수행할 과제: 아래 목록의 모든 줄을 Markdown 표로 출력하세요. 빈 줄은 빼고, '번호' 열에는 행 번호를, '내용' 열에는 그 줄을 넣으세요.
↓↓↓
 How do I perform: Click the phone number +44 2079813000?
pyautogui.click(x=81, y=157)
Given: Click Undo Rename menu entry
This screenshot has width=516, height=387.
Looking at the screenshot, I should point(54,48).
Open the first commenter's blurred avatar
↑↑↑
문제 풀이:
| 번호 | 내용 |
|---|---|
| 1 |  How do I perform: Click the phone number +44 2079813000? |
| 2 | pyautogui.click(x=81, y=157) |
| 3 | Given: Click Undo Rename menu entry |
| 4 | This screenshot has width=516, height=387. |
| 5 | Looking at the screenshot, I should point(54,48). |
| 6 | Open the first commenter's blurred avatar |